| Listing |
----------
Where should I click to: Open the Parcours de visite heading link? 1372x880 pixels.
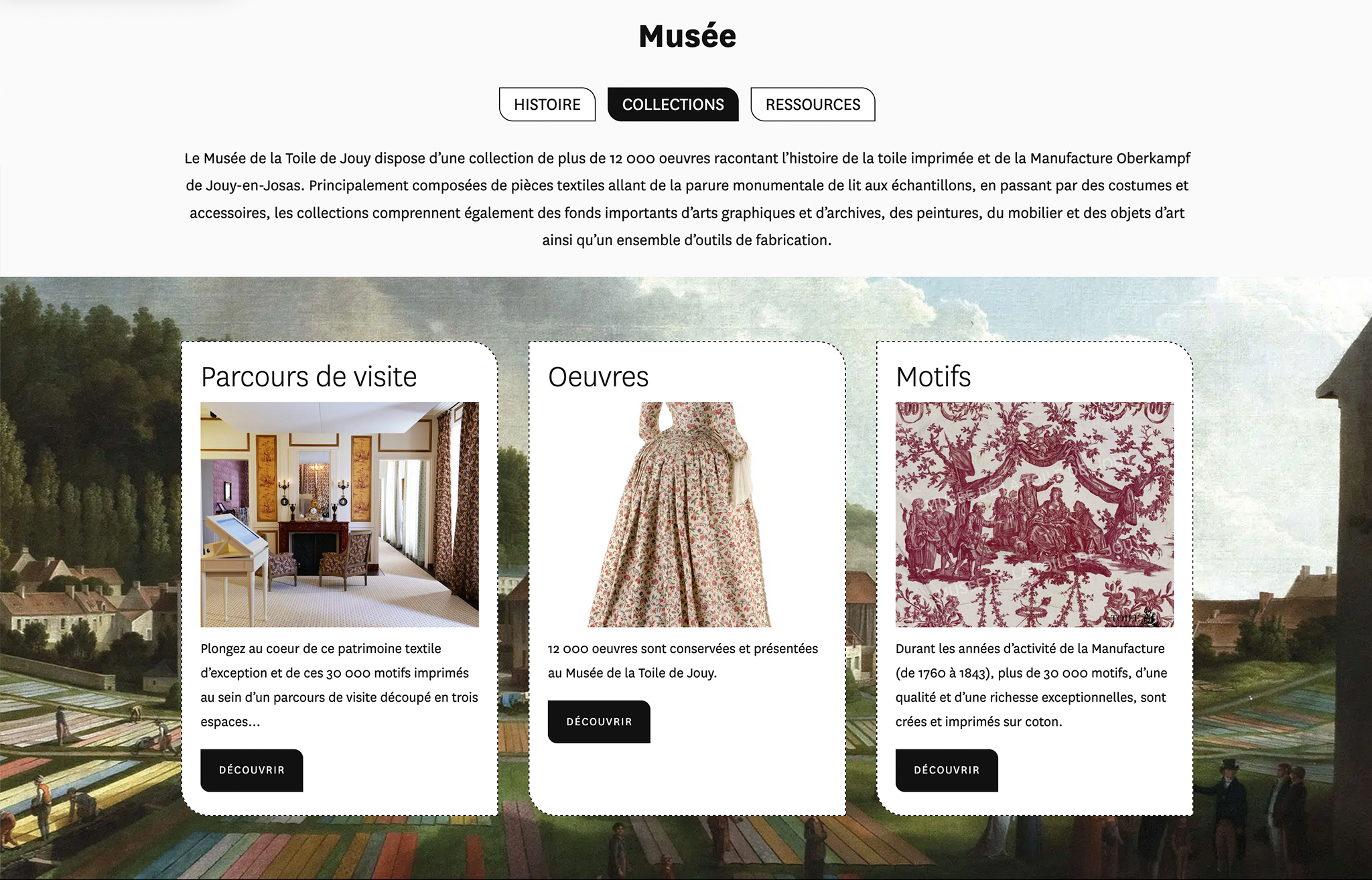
----------
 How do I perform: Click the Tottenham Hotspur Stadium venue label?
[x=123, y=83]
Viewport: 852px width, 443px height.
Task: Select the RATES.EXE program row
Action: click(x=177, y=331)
----------
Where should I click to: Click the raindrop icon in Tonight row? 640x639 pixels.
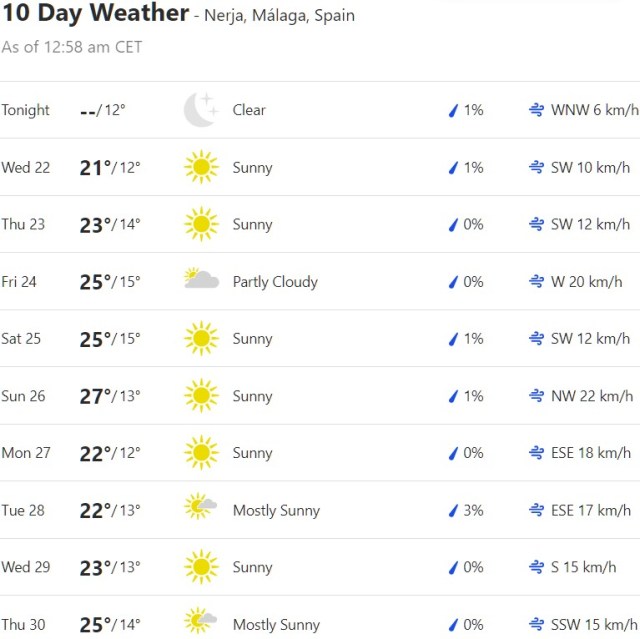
----------
| Requirement |
Copy out the listing lines word for word, beginning at the line containing "How do I perform: Click" and ending after the line containing "Action: click(x=177, y=331)".

| Response |
 How do I perform: Click the Tottenham Hotspur Stadium venue label?
[x=123, y=83]
Viewport: 852px width, 443px height.
Task: Select the RATES.EXE program row
Action: click(x=177, y=331)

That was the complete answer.